COMPITO 1 ->
Risponda a queste domande sull'estratto fornito, sul diritto al nome:
(a) Su quale quotidiano e in quale data è uscito l'articolo da cui è tratto il brano?
(b) A chi viene attribuita la definizione del "diritto di avere diritti"?
(c) Quale articolo della Costituzione stabilisce che nessuno può essere privato del suo nome?

■ ■ ■

Da “L’insostenibile
ambiguità delle parole che usa la politica” di Gustavo Zagrebelsky, sul
quotidiano la Repubblica del 24 di settembre 2016: (…). …viviamo in un mondo nel
quale non è nemmeno possibile stabilire con precisione quanti sono gli esseri
umani che non conoscono questo elementare diritto che possiamo chiamare “diritto
al segno” o, leopardianamente, “diritto all’ orma”. Si misurano a milioni, cioè
a numeri approssimativi, senza che – ovviamente – a questi numeri possano
associarsi nomi. Milioni di anonimi, che giungono a noi come fantasmi, mentre
le loro sono esistenze concrete, anche se durano spesso lo spazio d’ un mattino
o di pochi mattini, consumandosi in fretta in condizioni disudigmane, in luoghi
dove la lotta per la mera sopravvivenza materiale sopravanza qualunque
possibilità di relazioni, dove i neonati vengono al mondo sotto la maledizione
di leggi statistiche che li condannano alla sparizione entro pochi giorni o
settimane di vita. Ciò che ci interpella inderogabilmente è che non possiamo
dire, come forse si sarebbe potuto un tempo, nel mondo diviso per aree, storie,
politiche separate e indipendenti le une dalle altre: sono fatti loro, loro è
la responsabilità, il nostro mondo non è il loro, ognuno pensi per sé alle
proprie tragedie. Non possiamo dirlo, perché il mondo, come ci ripetiamo tutti
i momenti, è diventato uno solo, grande, globale. Noi, in un tale mondo, osiamo
parlare kantianamente, senza arrossire, di “dignità” come universale diritto al
rispetto. Il “diritto all’ orma” detto sopra è legato a tutti gli altri diritti
come loro premessa e condizione: è davvero quello che è stato definito da
Hannah Arendt, con una formula che ha avuto successo (Rodotà), il “diritto di
avere diritti”. C’è un diritto che potremmo dire essere un altro modo d’
indicare il diritto di avere diritti, ed è il diritto al nome: un diritto al
quale i trattati di diritto costituzionale, se non l’ ignorano, dedicano poche
righe. La nostra Costituzione, all’ art. 22, tra i diritti umani fondamentali
stabilisce che nessuno può essere privato del suo nome perché i Costituenti sapevano
il valore di quel che dicevano. “Nominando” si specifica, si riconosce, si
creano le premesse per creare un rapporto. Questo non accade, oggi, alle
centinaia di migliaia e, in prospettiva, dei milioni di migranti che sono, per
noi, milioni non solo di senza nome, ma anche di senza terra.

■ ■ ■

COMPITO 2 -> Nei record, rinomini "coordinates" in "position" nel tratto che va dalla riga contenente "At what coordinates should I click to accomplish: Point" fino alla fine dei record, estremi inclusi. Riporti soltanto quel tratto, con tutto il resto invariato e senza le immagini.

DATI FORNITI ->
■ ■ ■

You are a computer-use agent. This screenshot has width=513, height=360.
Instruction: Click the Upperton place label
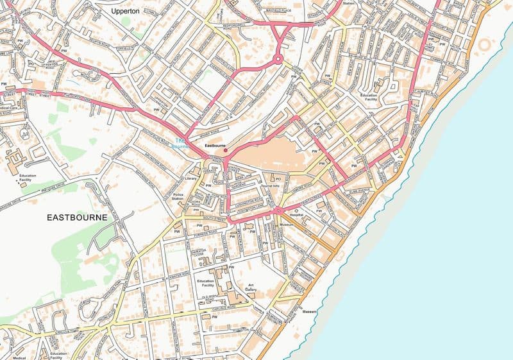125,12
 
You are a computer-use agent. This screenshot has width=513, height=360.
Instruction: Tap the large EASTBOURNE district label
78,218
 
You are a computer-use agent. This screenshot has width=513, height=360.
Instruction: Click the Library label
190,179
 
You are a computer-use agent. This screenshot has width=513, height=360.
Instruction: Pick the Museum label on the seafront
310,312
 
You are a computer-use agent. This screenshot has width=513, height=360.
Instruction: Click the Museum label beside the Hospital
287,225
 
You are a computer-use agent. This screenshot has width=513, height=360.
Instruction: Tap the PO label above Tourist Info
278,179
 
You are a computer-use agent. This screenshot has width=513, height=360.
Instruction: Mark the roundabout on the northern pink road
278,59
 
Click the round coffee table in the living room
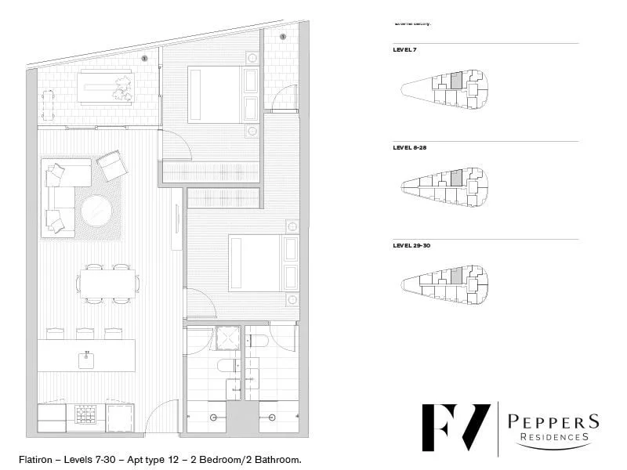coord(97,211)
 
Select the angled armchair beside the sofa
coord(112,165)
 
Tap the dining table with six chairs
coord(109,283)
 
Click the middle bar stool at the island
coord(85,333)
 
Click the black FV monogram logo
coord(455,426)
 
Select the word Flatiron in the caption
coord(36,458)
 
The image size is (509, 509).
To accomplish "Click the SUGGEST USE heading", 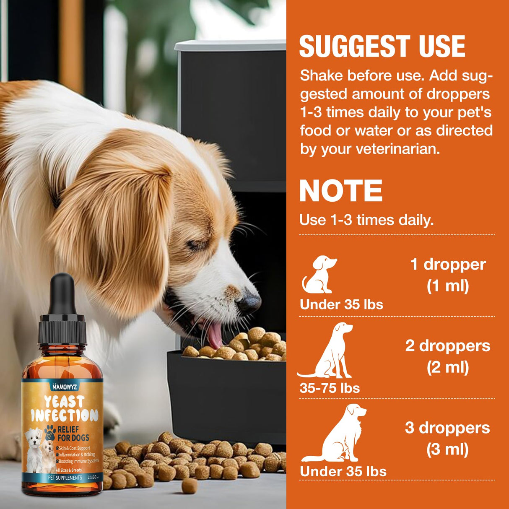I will click(382, 46).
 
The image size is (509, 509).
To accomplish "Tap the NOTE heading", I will click(341, 191).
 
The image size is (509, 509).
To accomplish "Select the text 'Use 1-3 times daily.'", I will click(366, 220).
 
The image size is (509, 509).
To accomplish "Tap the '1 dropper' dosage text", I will click(448, 265).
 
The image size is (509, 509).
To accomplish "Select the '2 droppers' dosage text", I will click(447, 346).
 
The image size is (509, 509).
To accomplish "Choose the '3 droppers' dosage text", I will click(447, 428).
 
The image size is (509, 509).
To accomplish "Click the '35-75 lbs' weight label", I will click(330, 388).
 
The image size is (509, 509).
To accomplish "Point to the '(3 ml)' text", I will click(447, 449).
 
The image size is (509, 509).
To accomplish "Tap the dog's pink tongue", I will click(215, 335).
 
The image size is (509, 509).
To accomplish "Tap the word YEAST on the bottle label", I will click(64, 402).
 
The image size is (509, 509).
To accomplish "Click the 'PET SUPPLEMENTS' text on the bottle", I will click(65, 478).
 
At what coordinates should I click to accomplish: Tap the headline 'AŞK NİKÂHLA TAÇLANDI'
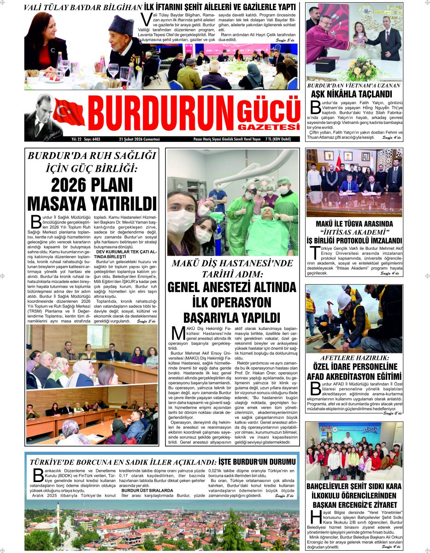pyautogui.click(x=353, y=94)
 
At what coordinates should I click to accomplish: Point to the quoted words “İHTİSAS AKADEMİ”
pyautogui.click(x=354, y=232)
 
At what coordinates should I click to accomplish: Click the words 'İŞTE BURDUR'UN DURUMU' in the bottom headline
pyautogui.click(x=256, y=462)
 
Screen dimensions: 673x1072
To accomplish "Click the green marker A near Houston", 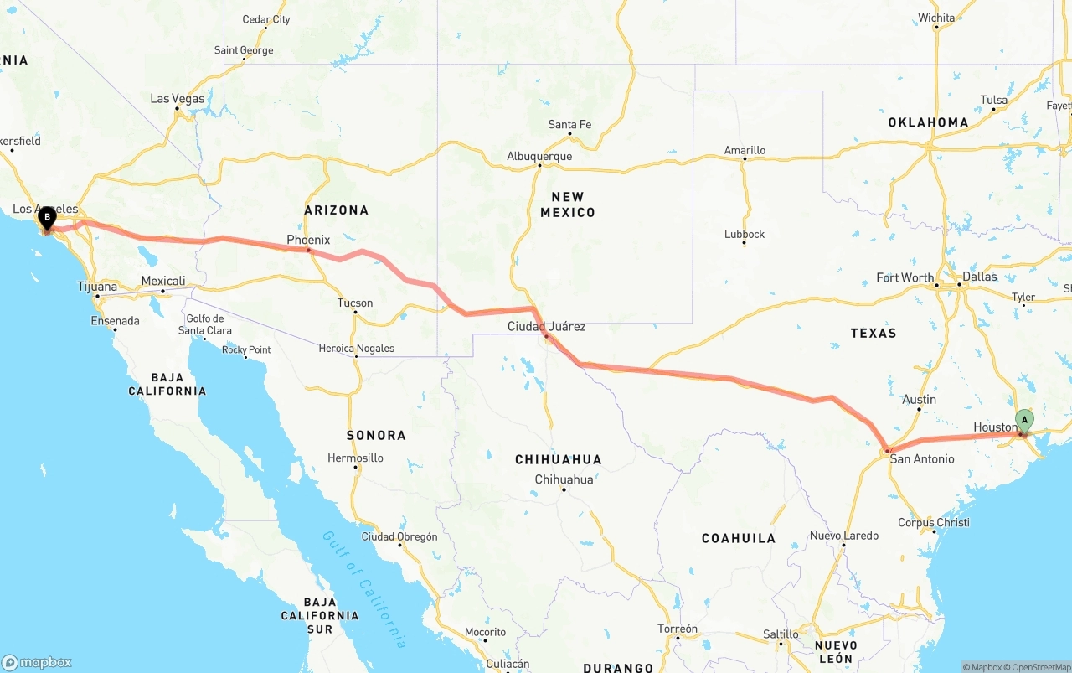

■ ■ ■

RISULTATO CORRETTO 1 ->
(a) Su la Repubblica, il 24 settembre 2016.
(b) A Hannah Arendt.
(c) L'art. 22.

RISULTATO CORRETTO 2 ->
At what position should I click to accomplish: Point to the quoted words “İHTİSAS AKADEMİ”
pyautogui.click(x=354, y=232)
 
At what position should I click to accomplish: Click the words 'İŞTE BURDUR'UN DURUMU' in the bottom headline
pyautogui.click(x=256, y=462)
 
Screen dimensions: 673x1072
To accomplish "Click the green marker A near Houston", 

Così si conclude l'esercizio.